▶ [Written problem]: Print the data below verbatim, keeping every line unchanged.

▶ [Dataset]:

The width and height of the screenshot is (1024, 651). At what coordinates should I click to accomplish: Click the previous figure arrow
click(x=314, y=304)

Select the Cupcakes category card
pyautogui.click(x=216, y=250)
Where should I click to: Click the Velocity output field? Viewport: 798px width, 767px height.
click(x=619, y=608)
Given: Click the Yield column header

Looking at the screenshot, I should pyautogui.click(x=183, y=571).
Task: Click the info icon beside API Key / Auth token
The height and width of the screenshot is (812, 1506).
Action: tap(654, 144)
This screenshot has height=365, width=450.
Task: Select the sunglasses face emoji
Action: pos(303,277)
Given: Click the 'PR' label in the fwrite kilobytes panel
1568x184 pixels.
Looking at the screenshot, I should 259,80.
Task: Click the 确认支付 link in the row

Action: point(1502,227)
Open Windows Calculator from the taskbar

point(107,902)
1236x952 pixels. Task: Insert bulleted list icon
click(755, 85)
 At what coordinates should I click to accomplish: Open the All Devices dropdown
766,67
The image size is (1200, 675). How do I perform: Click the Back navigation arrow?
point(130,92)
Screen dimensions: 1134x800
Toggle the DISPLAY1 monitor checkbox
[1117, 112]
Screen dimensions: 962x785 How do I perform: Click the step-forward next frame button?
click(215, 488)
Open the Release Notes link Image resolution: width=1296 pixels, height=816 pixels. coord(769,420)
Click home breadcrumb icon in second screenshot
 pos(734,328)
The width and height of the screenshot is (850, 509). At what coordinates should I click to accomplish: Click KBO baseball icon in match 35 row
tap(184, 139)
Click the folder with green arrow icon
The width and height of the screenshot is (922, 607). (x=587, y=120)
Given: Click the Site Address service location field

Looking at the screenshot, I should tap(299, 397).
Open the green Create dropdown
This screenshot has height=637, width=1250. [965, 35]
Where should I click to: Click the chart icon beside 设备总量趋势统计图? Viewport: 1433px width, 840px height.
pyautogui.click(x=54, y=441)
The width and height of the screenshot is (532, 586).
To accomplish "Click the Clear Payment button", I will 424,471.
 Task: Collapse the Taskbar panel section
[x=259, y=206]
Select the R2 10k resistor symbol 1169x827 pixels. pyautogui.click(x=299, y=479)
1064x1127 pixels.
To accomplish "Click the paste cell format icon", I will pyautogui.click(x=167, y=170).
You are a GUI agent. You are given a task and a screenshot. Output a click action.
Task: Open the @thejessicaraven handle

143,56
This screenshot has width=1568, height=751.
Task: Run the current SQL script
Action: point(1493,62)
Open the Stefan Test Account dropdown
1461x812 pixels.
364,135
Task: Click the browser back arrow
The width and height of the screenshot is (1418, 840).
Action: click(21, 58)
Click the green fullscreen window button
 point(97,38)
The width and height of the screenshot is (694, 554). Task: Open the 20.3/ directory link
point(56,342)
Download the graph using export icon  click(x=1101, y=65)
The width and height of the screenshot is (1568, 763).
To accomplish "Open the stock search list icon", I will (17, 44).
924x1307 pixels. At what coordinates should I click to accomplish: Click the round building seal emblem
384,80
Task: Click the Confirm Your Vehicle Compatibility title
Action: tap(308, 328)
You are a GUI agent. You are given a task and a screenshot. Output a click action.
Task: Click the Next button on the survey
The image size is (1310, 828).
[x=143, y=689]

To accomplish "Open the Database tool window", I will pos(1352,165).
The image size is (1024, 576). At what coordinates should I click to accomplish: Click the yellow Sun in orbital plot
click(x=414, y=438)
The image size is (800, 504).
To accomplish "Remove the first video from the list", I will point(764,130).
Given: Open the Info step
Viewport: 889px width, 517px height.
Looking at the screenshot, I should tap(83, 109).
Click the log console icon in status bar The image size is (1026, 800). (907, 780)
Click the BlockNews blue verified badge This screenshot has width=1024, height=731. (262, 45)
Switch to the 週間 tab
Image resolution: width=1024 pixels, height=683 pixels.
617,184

▶ [Task output]:
The width and height of the screenshot is (1024, 651). At what coordinates should I click to accomplish: Click the previous figure arrow
click(x=314, y=304)

Select the Cupcakes category card
pyautogui.click(x=216, y=250)
Where should I click to: Click the Velocity output field? Viewport: 798px width, 767px height.
click(x=619, y=608)
Given: Click the Yield column header

Looking at the screenshot, I should pyautogui.click(x=183, y=571).
Task: Click the info icon beside API Key / Auth token
The height and width of the screenshot is (812, 1506).
Action: tap(654, 144)
This screenshot has height=365, width=450.
Task: Select the sunglasses face emoji
Action: pos(303,277)
Given: Click the 'PR' label in the fwrite kilobytes panel
1568x184 pixels.
Looking at the screenshot, I should 259,80.
Task: Click the 确认支付 link in the row

Action: point(1502,227)
Open Windows Calculator from the taskbar

point(107,902)
1236x952 pixels. Task: Insert bulleted list icon
click(755, 85)
 At what coordinates should I click to accomplish: Open the All Devices dropdown
766,67
The image size is (1200, 675). How do I perform: Click the Back navigation arrow?
point(130,92)
Screen dimensions: 1134x800
Toggle the DISPLAY1 monitor checkbox
[1117, 112]
Screen dimensions: 962x785 How do I perform: Click the step-forward next frame button?
click(215, 488)
Open the Release Notes link Image resolution: width=1296 pixels, height=816 pixels. coord(769,420)
Click home breadcrumb icon in second screenshot
 pos(734,328)
The width and height of the screenshot is (850, 509). At what coordinates should I click to accomplish: Click KBO baseball icon in match 35 row
tap(184, 139)
Click the folder with green arrow icon
The width and height of the screenshot is (922, 607). (x=587, y=120)
Given: Click the Site Address service location field

Looking at the screenshot, I should tap(299, 397).
Open the green Create dropdown
This screenshot has height=637, width=1250. [965, 35]
Where should I click to: Click the chart icon beside 设备总量趋势统计图? Viewport: 1433px width, 840px height.
pyautogui.click(x=54, y=441)
The width and height of the screenshot is (532, 586).
To accomplish "Click the Clear Payment button", I will 424,471.
 Task: Collapse the Taskbar panel section
[x=259, y=206]
Select the R2 10k resistor symbol 1169x827 pixels. pyautogui.click(x=299, y=479)
1064x1127 pixels.
To accomplish "Click the paste cell format icon", I will pyautogui.click(x=167, y=170).
You are a GUI agent. You are given a task and a screenshot. Output a click action.
Task: Open the @thejessicaraven handle

143,56
This screenshot has width=1568, height=751.
Task: Run the current SQL script
Action: point(1493,62)
Open the Stefan Test Account dropdown
1461x812 pixels.
364,135
Task: Click the browser back arrow
The width and height of the screenshot is (1418, 840).
Action: click(21, 58)
Click the green fullscreen window button
 point(97,38)
The width and height of the screenshot is (694, 554). Task: Open the 20.3/ directory link
point(56,342)
Download the graph using export icon  click(x=1101, y=65)
The width and height of the screenshot is (1568, 763).
To accomplish "Open the stock search list icon", I will (17, 44).
924x1307 pixels. At what coordinates should I click to accomplish: Click the round building seal emblem
384,80
Task: Click the Confirm Your Vehicle Compatibility title
Action: tap(308, 328)
You are a GUI agent. You are given a task and a screenshot. Output a click action.
Task: Click the Next button on the survey
The image size is (1310, 828).
[x=143, y=689]

To accomplish "Open the Database tool window", I will pos(1352,165).
The image size is (1024, 576). At what coordinates should I click to accomplish: Click the yellow Sun in orbital plot
click(x=414, y=438)
The image size is (800, 504).
To accomplish "Remove the first video from the list", I will point(764,130).
Given: Open the Info step
Viewport: 889px width, 517px height.
Looking at the screenshot, I should tap(83, 109).
Click the log console icon in status bar The image size is (1026, 800). (907, 780)
Click the BlockNews blue verified badge This screenshot has width=1024, height=731. (262, 45)
Switch to the 週間 tab
Image resolution: width=1024 pixels, height=683 pixels.
617,184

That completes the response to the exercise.